Buy to Let Lenders Go All Out to Attract Landlords

It seems that the much-discussed new rules for buy to let investors may have a very small silver lining. With the overall size of the market declining, mortgage companies are going all-out to attract new customers with some of the best ever rates on buy to let mortgages.

Buy to let deal up by 188% in four years

In July 2014, just before the much-lamented George Osborne started to pick on small-time landlords, for reasons we're still not entirely sure of, there were 645 mortgage products available for buy to let investors. Fast forward to June 2019 and that number has grown to 1,045. That's a 118% increase and it comes in spite of many specialist providers recently exiting the buy to let market.

According to Moneyfacts, during the same period the average rate on a two-year fixed rate buy to let mortgage for a first-time landlord has fallen from 4.01% to 2.97%, while five-year fixed rates deals have dropped from 4.68% to 3.52%. These figures represent genuine monthly savings that can go some way to redressing the imbalance caused by tax hikes and Stamp Duty on second homes.

Buy to let continues to prosper despite government meddling

The number of new deals shows that buy to let lending remains a lucrative market for lenders, and many are seeking a large slice of what is admittedly a slightly smaller pie. What's also clear is that, now the changes to taxation have started to bed in, more people are coming back to the market, either as first time buyers or to expand their rental property portfolio.

Of course, there is no guarantee that the good times will last, so it pays to plan ahead. Interest rates have been low since 2008 and show no signs of shooting up anytime soon, especially with the current Brexit uncertainty, but it may still be worth taking a short-term hit on the monthly payments and going for a five-year fixed rate buy to let mortgage deal. 
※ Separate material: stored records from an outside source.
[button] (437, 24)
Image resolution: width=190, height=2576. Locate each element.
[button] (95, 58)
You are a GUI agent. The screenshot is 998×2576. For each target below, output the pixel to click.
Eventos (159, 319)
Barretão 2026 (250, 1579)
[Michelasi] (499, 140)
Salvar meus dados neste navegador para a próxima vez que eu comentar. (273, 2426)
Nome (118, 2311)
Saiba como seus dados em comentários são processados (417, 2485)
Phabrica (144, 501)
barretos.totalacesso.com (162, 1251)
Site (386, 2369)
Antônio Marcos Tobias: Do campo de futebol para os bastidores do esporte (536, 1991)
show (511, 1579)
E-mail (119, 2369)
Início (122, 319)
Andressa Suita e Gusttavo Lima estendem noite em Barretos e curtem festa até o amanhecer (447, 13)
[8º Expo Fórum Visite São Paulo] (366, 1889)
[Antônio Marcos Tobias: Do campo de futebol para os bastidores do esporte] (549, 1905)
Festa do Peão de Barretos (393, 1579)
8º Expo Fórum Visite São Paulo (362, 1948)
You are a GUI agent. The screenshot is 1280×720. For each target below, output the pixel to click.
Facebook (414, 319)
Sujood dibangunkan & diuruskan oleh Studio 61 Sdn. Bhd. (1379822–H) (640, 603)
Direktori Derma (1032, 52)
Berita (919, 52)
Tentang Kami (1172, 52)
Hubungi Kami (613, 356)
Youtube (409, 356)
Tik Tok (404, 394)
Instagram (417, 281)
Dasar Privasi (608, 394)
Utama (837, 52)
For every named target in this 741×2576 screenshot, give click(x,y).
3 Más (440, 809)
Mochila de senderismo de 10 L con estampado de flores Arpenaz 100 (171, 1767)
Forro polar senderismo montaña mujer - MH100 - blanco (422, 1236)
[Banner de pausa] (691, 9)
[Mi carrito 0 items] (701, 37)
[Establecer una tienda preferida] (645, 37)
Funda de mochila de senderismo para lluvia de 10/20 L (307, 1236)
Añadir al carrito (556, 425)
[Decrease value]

Brexit has failed to dent confidence in buy to let investment

That leads us nicely on to a recent piece of research from specialist lender Cambridge & Counties Bank, which suggests that 64% of landlords maintain a positive outlook for the residential buy to let sector, despite the ongoing Brexit debacle. Only 19% of landlords said they were looking to sell, compared to 23% with ambitions to radically grow their portfolios over the next three years.

Given the relative stability of the rental market in recent years, despite the best efforts of the government to thrown multiple spanners in the works, I agree that the outlook does look positive. The most important thing is to locate your investment properties in the right places, keep it diverse and create equity where you can, which is why refurb-to-rent makes so much sense.